== Input data ==
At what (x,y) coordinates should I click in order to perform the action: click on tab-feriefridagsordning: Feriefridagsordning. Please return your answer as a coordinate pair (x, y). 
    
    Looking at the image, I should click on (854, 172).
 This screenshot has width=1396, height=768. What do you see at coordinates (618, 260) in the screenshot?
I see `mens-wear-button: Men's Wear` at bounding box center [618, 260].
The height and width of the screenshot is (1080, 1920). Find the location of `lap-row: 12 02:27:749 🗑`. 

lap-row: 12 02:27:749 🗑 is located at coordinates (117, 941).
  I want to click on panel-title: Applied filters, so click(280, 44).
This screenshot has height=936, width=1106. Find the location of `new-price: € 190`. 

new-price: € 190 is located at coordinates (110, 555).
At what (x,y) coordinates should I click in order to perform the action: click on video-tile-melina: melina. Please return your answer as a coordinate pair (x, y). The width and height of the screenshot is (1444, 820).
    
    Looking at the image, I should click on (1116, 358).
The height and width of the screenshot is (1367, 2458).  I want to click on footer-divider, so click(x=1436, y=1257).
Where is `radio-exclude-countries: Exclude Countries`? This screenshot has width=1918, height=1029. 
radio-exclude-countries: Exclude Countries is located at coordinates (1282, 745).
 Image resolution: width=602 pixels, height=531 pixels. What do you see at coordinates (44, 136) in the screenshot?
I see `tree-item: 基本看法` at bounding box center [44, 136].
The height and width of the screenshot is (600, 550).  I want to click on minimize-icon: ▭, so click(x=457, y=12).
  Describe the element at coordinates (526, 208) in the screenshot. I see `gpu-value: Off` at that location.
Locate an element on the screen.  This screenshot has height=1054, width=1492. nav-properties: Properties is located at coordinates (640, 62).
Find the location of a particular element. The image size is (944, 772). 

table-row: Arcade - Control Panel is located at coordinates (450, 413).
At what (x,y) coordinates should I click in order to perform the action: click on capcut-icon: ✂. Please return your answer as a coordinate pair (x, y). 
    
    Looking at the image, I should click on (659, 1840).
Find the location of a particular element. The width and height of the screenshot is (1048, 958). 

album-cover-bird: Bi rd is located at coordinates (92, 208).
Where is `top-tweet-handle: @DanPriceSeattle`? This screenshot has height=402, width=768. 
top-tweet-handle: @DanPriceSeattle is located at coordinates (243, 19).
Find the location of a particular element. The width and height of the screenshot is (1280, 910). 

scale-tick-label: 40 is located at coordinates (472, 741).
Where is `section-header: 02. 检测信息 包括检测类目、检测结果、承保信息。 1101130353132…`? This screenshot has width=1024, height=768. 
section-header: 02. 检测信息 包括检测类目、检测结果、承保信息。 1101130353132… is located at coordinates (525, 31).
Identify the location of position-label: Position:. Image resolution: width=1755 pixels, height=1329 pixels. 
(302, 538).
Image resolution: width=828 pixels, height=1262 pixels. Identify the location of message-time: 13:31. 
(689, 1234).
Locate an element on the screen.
===
Render the records above as a JSON list of strings, one string per line, omitting blank lines.

▸ Answer area
[
  "At what (x,y) coordinates should I click in order to perform the action: click on tab-feriefridagsordning: Feriefridagsordning. Please return your answer as a coordinate pair (x, y). ",
  "    Looking at the image, I should click on (854, 172).",
  " This screenshot has width=1396, height=768. What do you see at coordinates (618, 260) in the screenshot?",
  "I see `mens-wear-button: Men's Wear` at bounding box center [618, 260].",
  "The height and width of the screenshot is (1080, 1920). Find the location of `lap-row: 12 02:27:749 🗑`. ",
  "lap-row: 12 02:27:749 🗑 is located at coordinates (117, 941).",
  "  I want to click on panel-title: Applied filters, so click(280, 44).",
  "This screenshot has height=936, width=1106. Find the location of `new-price: € 190`. ",
  "new-price: € 190 is located at coordinates (110, 555).",
  "At what (x,y) coordinates should I click in order to perform the action: click on video-tile-melina: melina. Please return your answer as a coordinate pair (x, y). The width and height of the screenshot is (1444, 820).",
  "    Looking at the image, I should click on (1116, 358).",
  "The height and width of the screenshot is (1367, 2458).  I want to click on footer-divider, so click(x=1436, y=1257).",
  "Where is `radio-exclude-countries: Exclude Countries`? This screenshot has width=1918, height=1029. ",
  "radio-exclude-countries: Exclude Countries is located at coordinates (1282, 745).",
  " Image resolution: width=602 pixels, height=531 pixels. What do you see at coordinates (44, 136) in the screenshot?",
  "I see `tree-item: 基本看法` at bounding box center [44, 136].",
  "The height and width of the screenshot is (600, 550).  I want to click on minimize-icon: ▭, so click(x=457, y=12).",
  "  Describe the element at coordinates (526, 208) in the screenshot. I see `gpu-value: Off` at that location.",
  "Locate an element on the screen.  This screenshot has height=1054, width=1492. nav-properties: Properties is located at coordinates (640, 62).",
  "Find the location of a particular element. The image size is (944, 772). ",
  "table-row: Arcade - Control Panel is located at coordinates (450, 413).",
  "At what (x,y) coordinates should I click in order to perform the action: click on capcut-icon: ✂. Please return your answer as a coordinate pair (x, y). ",
  "    Looking at the image, I should click on (659, 1840).",
  "Find the location of a particular element. The width and height of the screenshot is (1048, 958). ",
  "album-cover-bird: Bi rd is located at coordinates (92, 208).",
  "Where is `top-tweet-handle: @DanPriceSeattle`? This screenshot has height=402, width=768. ",
  "top-tweet-handle: @DanPriceSeattle is located at coordinates (243, 19).",
  "Find the location of a particular element. The width and height of the screenshot is (1280, 910). ",
  "scale-tick-label: 40 is located at coordinates (472, 741).",
  "Where is `section-header: 02. 检测信息 包括检测类目、检测结果、承保信息。 1101130353132…`? This screenshot has width=1024, height=768. ",
  "section-header: 02. 检测信息 包括检测类目、检测结果、承保信息。 1101130353132… is located at coordinates (525, 31).",
  "Identify the location of position-label: Position:. Image resolution: width=1755 pixels, height=1329 pixels. ",
  "(302, 538).",
  "Image resolution: width=828 pixels, height=1262 pixels. Identify the location of message-time: 13:31. ",
  "(689, 1234).",
  "Locate an element on the screen."
]